There is a strong positive correlation between the Internet performance metrics and various economic and development indices available from the UN and ITU. Besides being useful in their own right these correlations are an excellent way to illustrate anomalies and for pointing out measurement/analysis problems. The large variations between sites within a given country illustrate the need for careful checking of the results and the need for multiple sites/country to identify anomalies. Also given the difficulty of developing the human and technical indicators (at best they are updated once a year and usually much less frequently), having indicators such as PingER that are constantly and automatically updated is a useful complement.

For modern HEP collaborations and Grids there is an increasing need for high-performance monitoring to set expectations, provide planning and trouble-shooting information, and to provide steering for applications.

To quantify and help bridge the Digital Divide, enable world-wide collaborations, and reach-out to scientists world-wide, it is imperative to continue and extend the PingER monitoring coverage to all countries with HEP programs and significant scientific enterprises.

Introduction

This report may be regarded as a follow on to the May 1998 Report of the ICFA-NTF Monitoring Working Group [icfa-98], the January 2003 Report of the ICFA-SCIC Monitoring Working Group [icfa-03], the January 2004 Report of the ICFA-SCIC Monitoring Working Group [icfa-04], the January 2005 Report of the ICFA-SCIC Monitoring Working Group [icfa-05] and the the January 2006 Report of the ICFA-SCIC Monitoring Working Group [icfa-06].

The current report updates the January 2006 report, but is complete in its own right in that it includes the tutorial information from the previous reports. The main changes in this year’s reports are:

· Figures 1-6, 8-10 and 13 and Tables 1, 2, 4 and 6 have all been updated

· The text related to all the above tables and figures has been updated.

· Sections have been added on:

o A Case Study for Africa

o LHC-OPN Monitoring

o Related HEP research

o Tools to manage, analyze and visualize the PingER data

§ PingER Host search tool

§ PingER Executive plots

§ ViPER visualization

§ PingER data validation and management

§ Tools to validate the PingER data

· Figures 22-25 are new.

· We have updated the section on PingER publications and talks.

ICFA/SCIC Network Monitoring Working Group

The formation of this working group was requested at the ICFA/SCIC meeting at CERN in March 2002 [icfa-mar02]. The mission is to: Provide a quantitative/technical view of inter-regional network performance to enable understanding the current situation and making recommendations for improved inter-regional connectivity.

The lead person for the monitoring working group was identified as Les Cottrell. The lead person was requested to gather a team of people to assist in preparing the report and to prepare the current ICFA report for the end of 2002. The team membership consists of:

Table 1: Members of the ICFA/SCIC Network Monitoring team

Les Cottrell	SLAC	US	cottrell@slac.stanford.edu
Richard Hughes-Jones	University of Manchester	UK	rich@a3.ph.man.ac.uk
Sergei Berezhnev	RUHEP, Moscow State.Univ.	Russia	sfb@radio-msu.net
Sergio F. Novaes	FNAL	S. America	novaes@fnal.gov
Fukuko Yuasa	KEK	Japan and E. Asia	Fukuko.Yuasa@kek.jp
Shawn McKee	Michigan	I2 HEP Net Mon WG	smckee@umich.edu

Goals of the Working Group

· Obtain as uniform picture as possible of the present performance of the connectivity used by the ICFA community

· Prepare reports on the performance of HEP connectivity, including, where possible, the identification of any key bottlenecks or problem areas.

◆ ◆ ◆ ◆ ◆ ◆ ◆

▸ Your tasks
A. Answer these questions from the network monitoring report:
(i) At which meeting, held where and when, was the formation of the working group requested?
(ii) Which institution is listed for Fukuko Yuasa?
(iii) Which figures are described as new in this year's report?
B. Carry on the network monitoring report from its last goal of the working group.
The records below were drawn from a separate source and are unrelated to the network monitoring report.

▸ Excerpted data

◆ ◆ ◆ ◆ ◆ ◆ ◆

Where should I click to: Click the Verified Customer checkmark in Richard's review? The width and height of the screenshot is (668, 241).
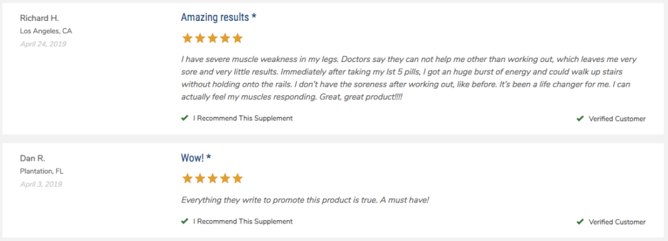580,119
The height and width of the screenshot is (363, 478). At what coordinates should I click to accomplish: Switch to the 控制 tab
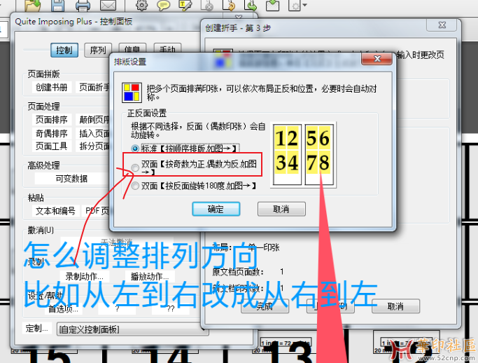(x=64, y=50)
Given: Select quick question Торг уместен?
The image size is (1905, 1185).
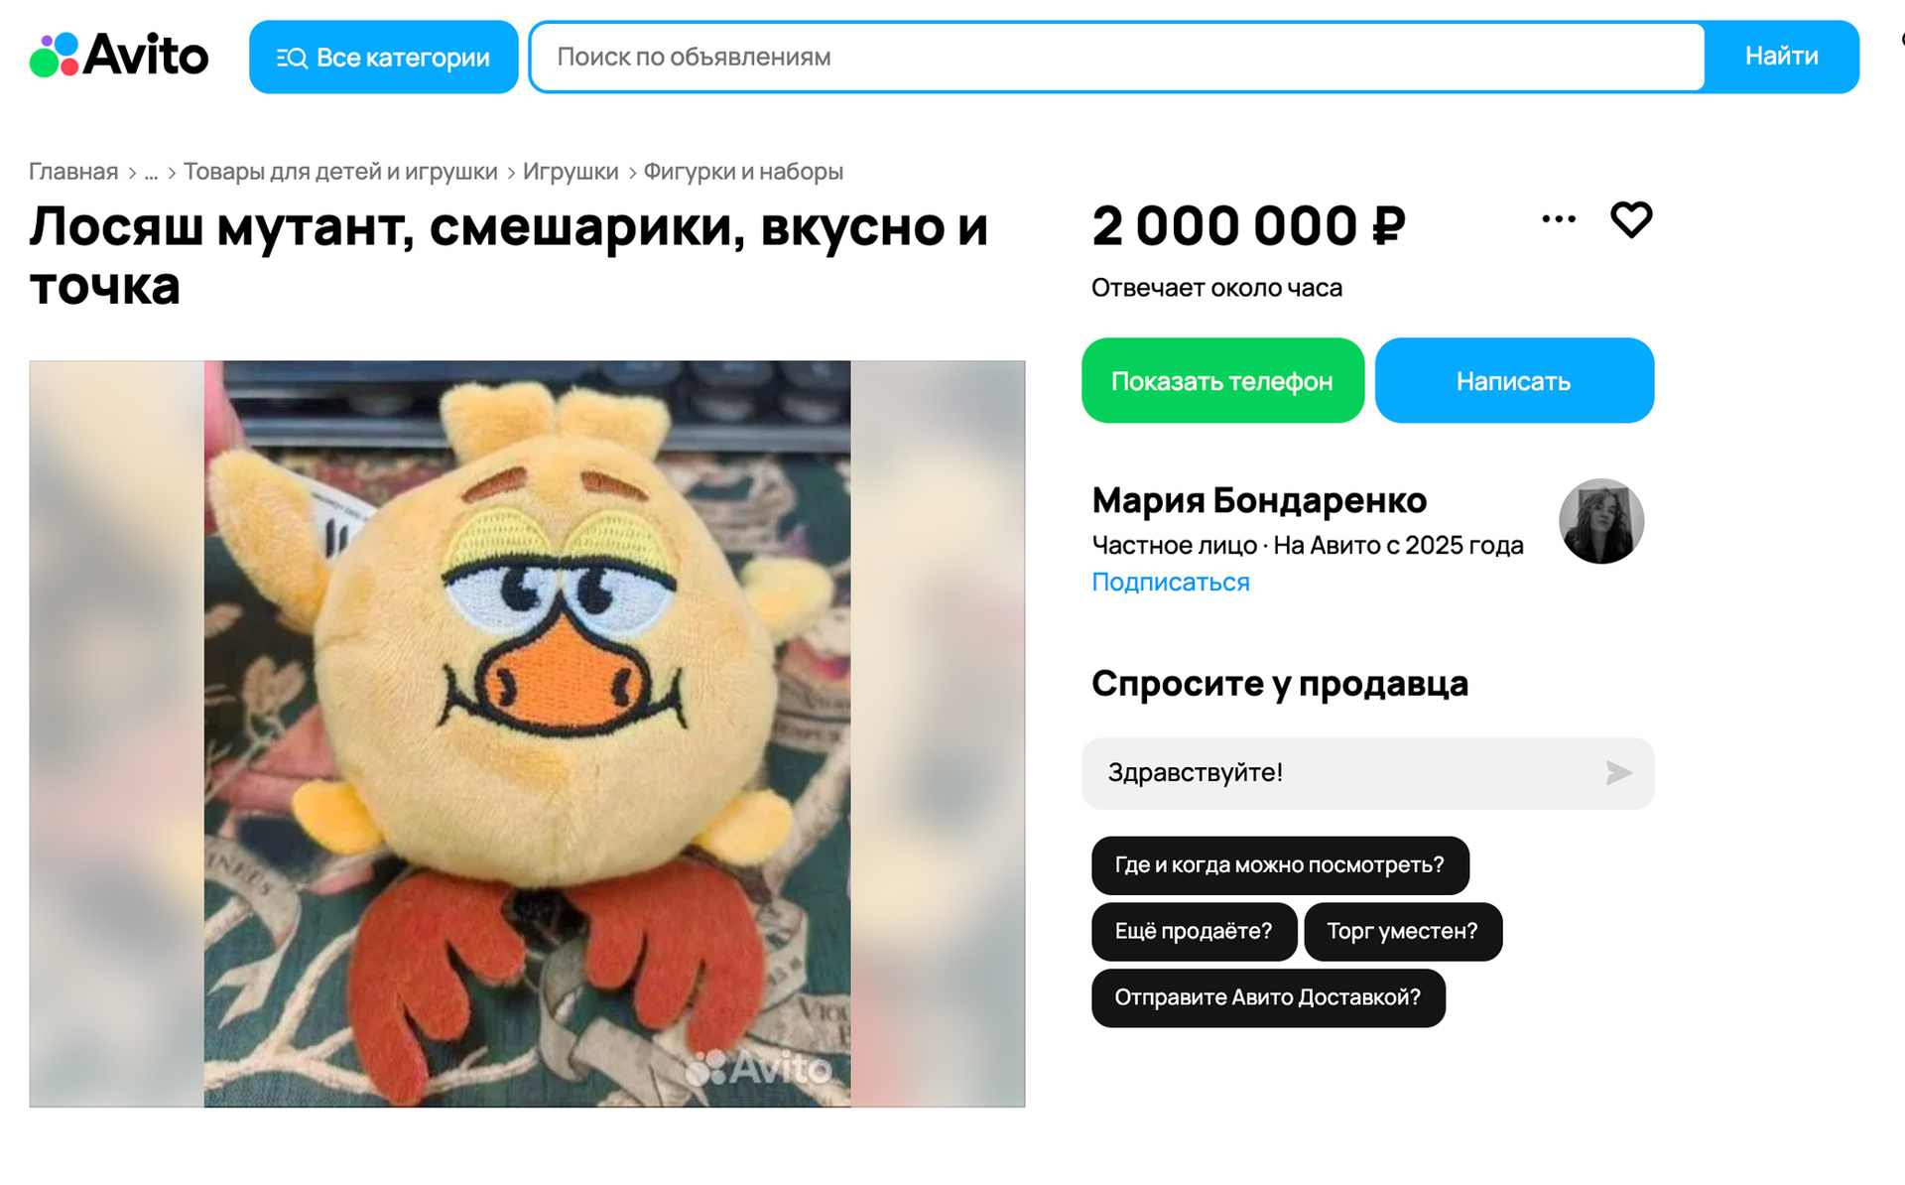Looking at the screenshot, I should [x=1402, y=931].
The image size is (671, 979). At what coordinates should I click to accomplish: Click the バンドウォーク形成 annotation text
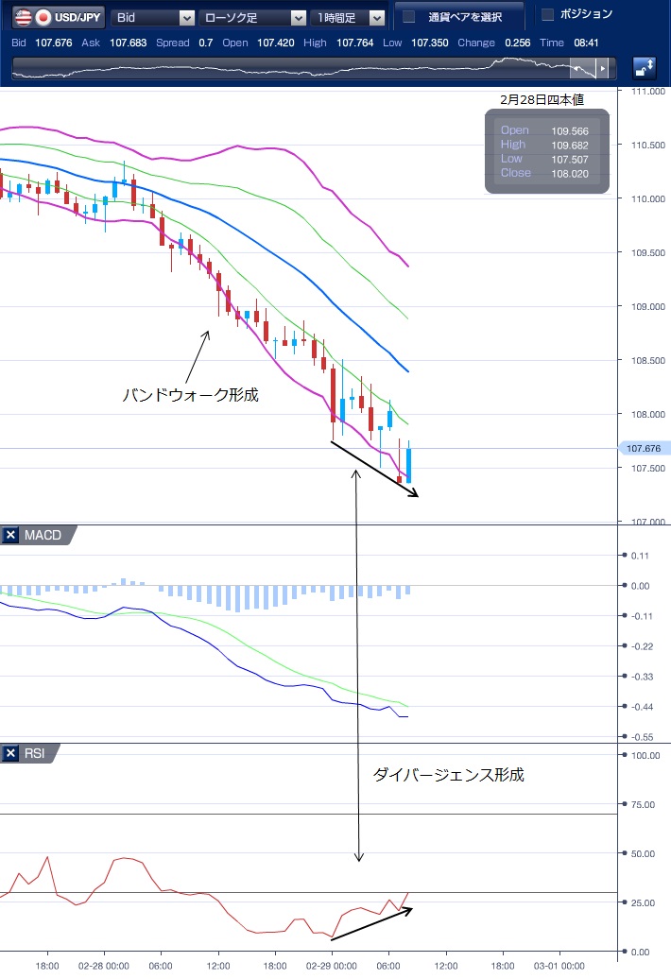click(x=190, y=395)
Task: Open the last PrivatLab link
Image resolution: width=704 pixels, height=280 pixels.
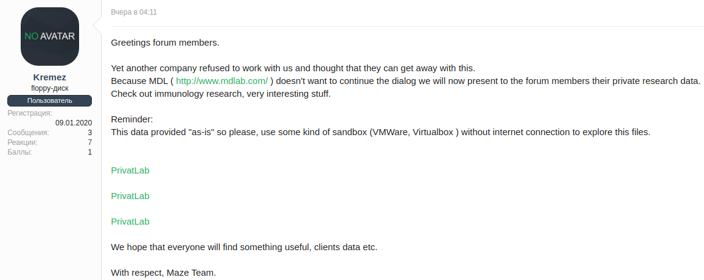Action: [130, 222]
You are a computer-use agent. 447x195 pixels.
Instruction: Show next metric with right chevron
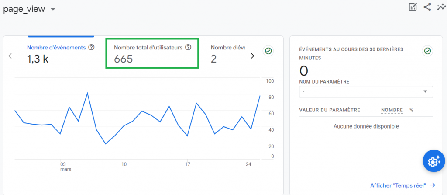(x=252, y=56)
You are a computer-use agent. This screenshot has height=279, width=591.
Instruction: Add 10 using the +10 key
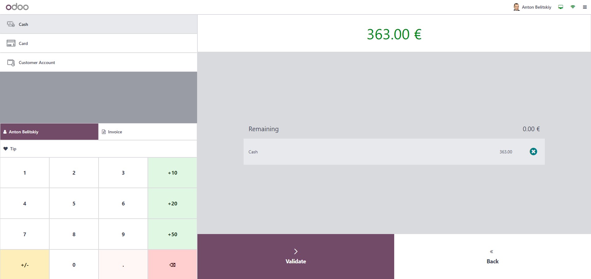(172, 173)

◆ ◆ ◆ ◆ ◆ ◆ ◆

▸ Task answers
A.
(i) The ICFA/SCIC meeting at CERN in March 2002.
(ii) KEK.
(iii) Figures 22-25.

B.
Methodology

There are two complementary types of Internet monitoring reported on in this report.

1. In the first we use PingER [pinger] which uses the ubiquitous "ping" utility available standard on most modern hosts. Details of the PingER methodology can be found in the May 1998 Report of the ICFA-NTF Monitoring Working Group [icfa-98] and [ejds-pinger]. PingER provides low intrusiveness (~ 100bits/s per host pair monitored[2]) Round Trip Time (RTT), loss, reachability (if a host does not respond to a set of 21 pings it is presumed to be non-reachable). The low intrusiveness enables the method to be very effective for measuring regions and hosts with poor connectivity. Since the ping server is pre-installed on all remote hosts of interest, minimal support is needed for the remote host (no software to install, no account needed etc.)

2. The second method (IEPM-BW [iepm], perfSONAR [perfSONAR] etc.) is for measuring high network and application throughput between hosts with excellent connections. Examples of such hosts are to be found at HEP accelerator sites and tier 1 and 2 sites, major Grid sites, and major academic and research sites in N. America², Japan and Europe. The method can be quite intrusive (for each remote host being monitored from a monitoring host, it can utilize hundreds of Mbits/s for ten seconds to a minute each hour). It also requires more support from the remote host. In particular either various services must be installed and run by the local administrator or an account is required, software (servers) must be installed, disk space, compute cycles etc. are consumed, and there are security issues. The method provides expectations of throughput achievable at the network and application levels, as well as information on how to achieve it, and trouble-shooting information.

PingER Results

Deployment

The PingER data and results extend back to the start of 1995. They thus provide a valuable history of Internet performance. PingER has over 30 monitoring nodes in 14 countries, that monitor over 700 remote nodes at over 600 sites in around 120 countries (see PingER Deployment [pinger-deploy]). These countries contain over 89% of the world's population (see Table 2) and over 99% of the online users of the Internet. Most of the hosts monitored are at educational or research sites. We try and get at least 2 hosts per country to help identify and avoid anomalies at a single host, although we are making efforts to increase the number of monitoring hosts to as many as we can. The requirements for the remote host can be found in [host-req]. Fig. 1 below shows the locations of the monitoring and remote (monitored sites).

Figure 1: Locations of PingER monitoring and remote sites as of Jan 2007.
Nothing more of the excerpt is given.